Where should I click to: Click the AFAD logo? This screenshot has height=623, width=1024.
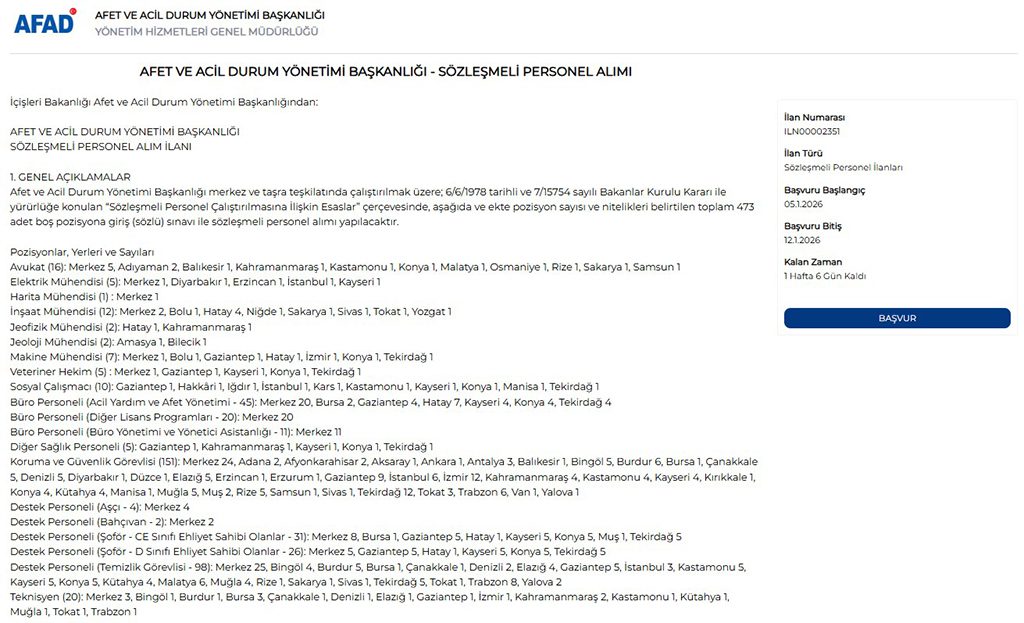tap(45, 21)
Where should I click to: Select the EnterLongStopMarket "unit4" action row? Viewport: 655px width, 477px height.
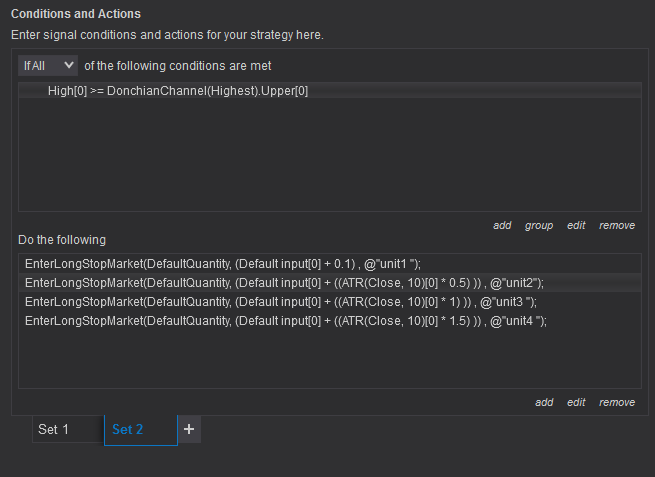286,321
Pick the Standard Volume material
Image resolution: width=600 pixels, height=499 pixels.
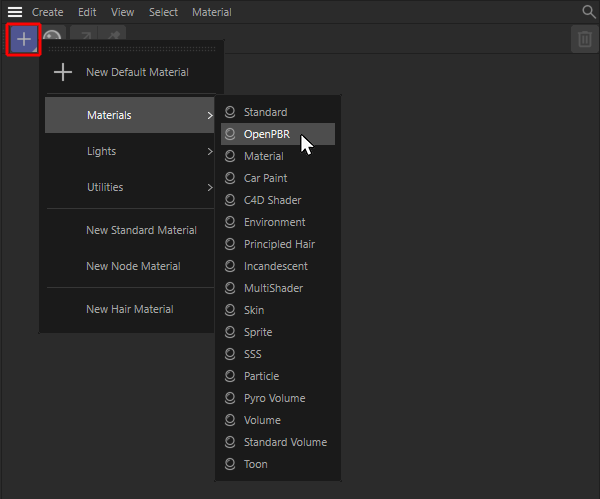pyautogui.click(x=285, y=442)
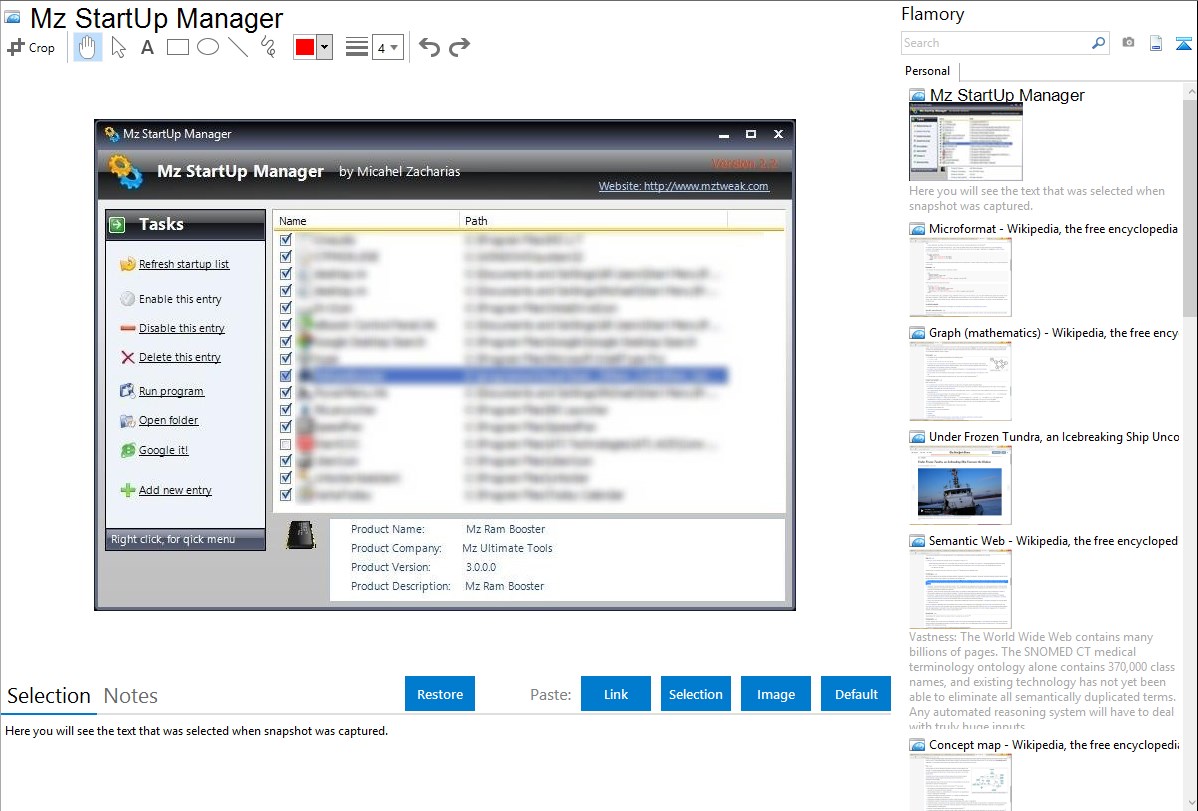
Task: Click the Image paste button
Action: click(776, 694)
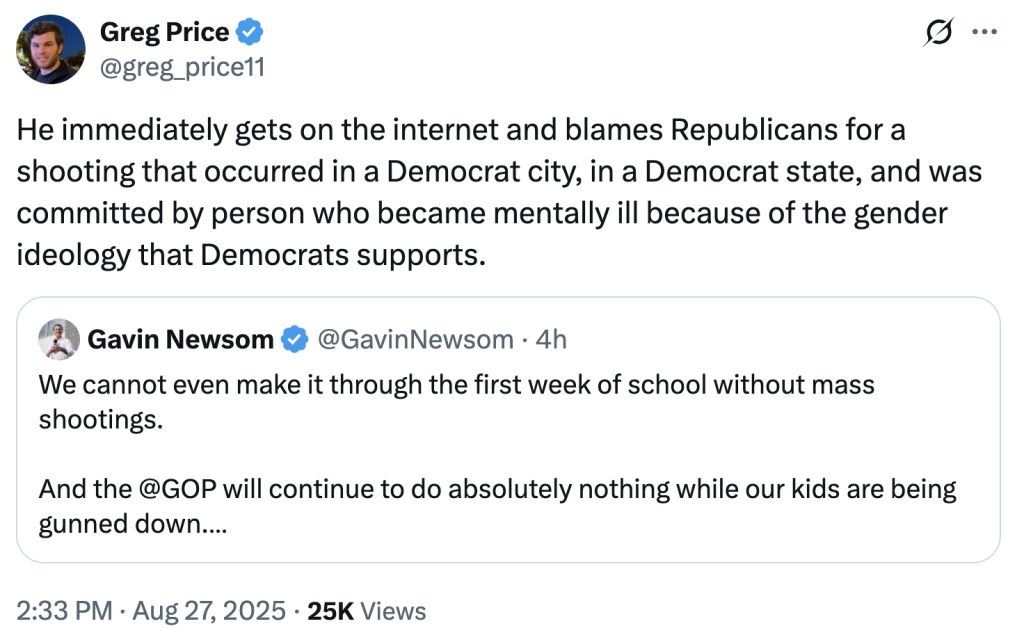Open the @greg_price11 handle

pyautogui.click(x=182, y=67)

----------------------------------------

◆ To do
Please quote the lines of the material, beginning with the first and ending with the one that contains "Pick the Standard Volume material", exactly as written and without any pictures.

◆ Answer to this problem
Where should I click to: Click the AFAD logo? This screenshot has height=623, width=1024.
tap(45, 21)
Where should I click to: Select the EnterLongStopMarket "unit4" action row? Viewport: 655px width, 477px height.
286,321
Pick the Standard Volume material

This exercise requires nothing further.